Individuals who have and addiction and also suffered past trauma require an integrative therapeutic program that helps them self-heal and reduce the possibility of relapse.

One evidence-based therapy that has been proven to work is eye movement desensitization reprocessing (EMDR). This innovative method of psychotherapy involves eye movement and bilateral stimulation to desensitize and reprocess the patient’s traumatic memories. Since overwhelming emotions can quickly derail recovery and result in relapse, integrated and comprehensive treatment of the past trauma and the addition are necessary to give the patient the best opportunity for recovery.

EMDR works where traditional talk therapy may not, for patients with multiple diagnoses and complex issues. Talk therapy uses methods that work on the left side of the brain, whereas trauma inhabits the brain’s right side. Using only talk therapy, patients remain stuck in past trauma. EMDR is a method that treats both the left and right sides of the brain. Although originally designed to treat traumatic memories, EMDR has been found to effectively treat PTSD, panic disorders, anxiety, and other complaints that follow distressing or overwhelming events. The success rate of EMDR is nothing short of phenomenal. Several studies report success rates of 77 to 90 percent remission in single trauma victims with as few as five hours of treatment.

Serene, Supportive Environment is Key

When your loved one has gone through a great deal of past trauma, in addition to addiction of one form or another (possibly even multiple addictions), and is also grappling with depression, anxiety, and an overall inability to properly function in the world, he or she needs the highest standards of professional care. It also helps to have serene surroundings and a supportive environment to facilitate the healing process.
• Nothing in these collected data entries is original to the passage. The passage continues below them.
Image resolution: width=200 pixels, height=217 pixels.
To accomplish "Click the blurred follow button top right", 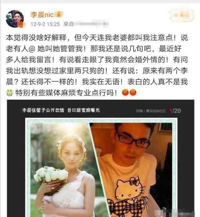I will pyautogui.click(x=182, y=15).
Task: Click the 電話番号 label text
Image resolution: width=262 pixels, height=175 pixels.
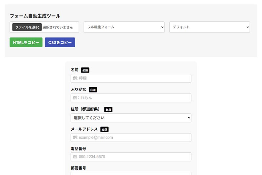Action: pyautogui.click(x=78, y=149)
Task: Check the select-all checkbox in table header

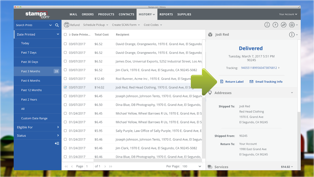Action: click(65, 35)
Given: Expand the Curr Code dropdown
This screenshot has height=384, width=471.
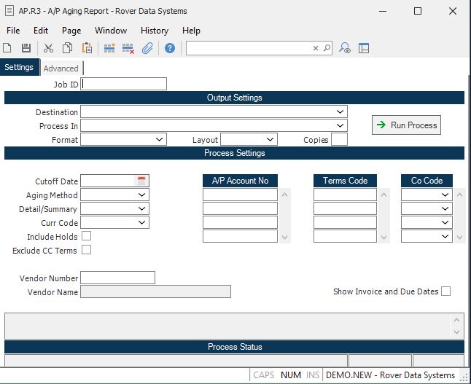Looking at the screenshot, I should 142,223.
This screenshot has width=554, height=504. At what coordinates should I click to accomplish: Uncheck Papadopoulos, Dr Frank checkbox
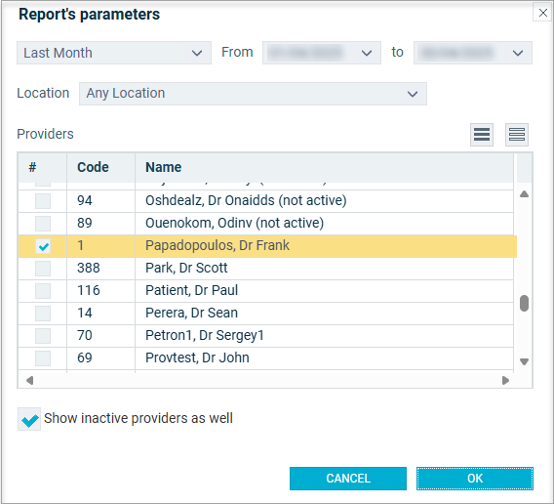pos(43,246)
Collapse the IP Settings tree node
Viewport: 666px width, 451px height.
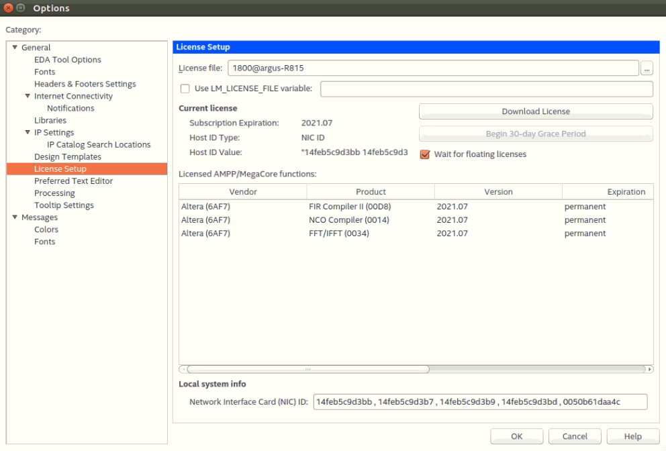point(28,133)
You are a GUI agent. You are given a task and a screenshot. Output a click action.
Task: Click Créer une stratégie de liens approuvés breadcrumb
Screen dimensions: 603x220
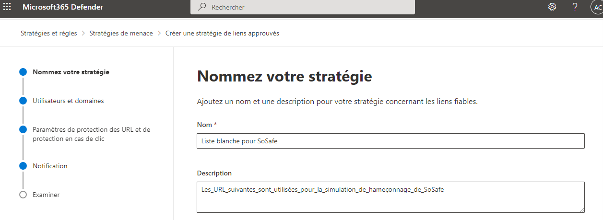click(x=222, y=33)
With 24-hour monitoring and trained professionals always available, any issue that comes up can be addressed quickly and comprehensively. When necessary, additional specialists can be called on-site to delve more deeply into a particular area of their expertise. These may include prominent guest lecturers who may conduct group learning exercises or motivational programs – even therapeutic leisure or recreational activities.

Think of the residential treatment facility as an idyllic island oasis that exists apart from, yet connected to the world, and that is wholly self-sufficient. Everything your loved one requires is available in the treatment facility all during the treatment program that’s been tailored to meet his or her unique needs.

Here your loved one will receive regular re-assessment and adjustment of therapeutic modalities, ongoing medication monitoring, counseling, and medical treatment as required.

Holistic Therapies Aid in Relaxation

Many individuals with anxiety, depression, or other psychiatric disorder benefit greatly from holistic therapies available in residential treatment facilities. These include yoga, meditation, acupuncture, massage, equine therapy, and nutritional counseling.

These holistic therapies, integrated seamlessly with other treatment modalities, help patients to reduce and relieve stress and anger, decrease anxiety, depression, agitation and cravings, as well as increase trust, improve self-esteem, and help balance the mind-body-spirit connection.

Bottom line: If your loved one has depression/anxiety/past trauma, look for a treatment facility that specializes in treating dual diagnosis or co-occurring disorders, along with substance abuse. Thoroughly check it out so that you are satisfied they can meet the unique needs of your loved one. In the end, rehab is much more than just getting clean and walking out the door to rejoin society. It’s also about preparing the individual and providing effective tools to use to embrace and thrive in recovery.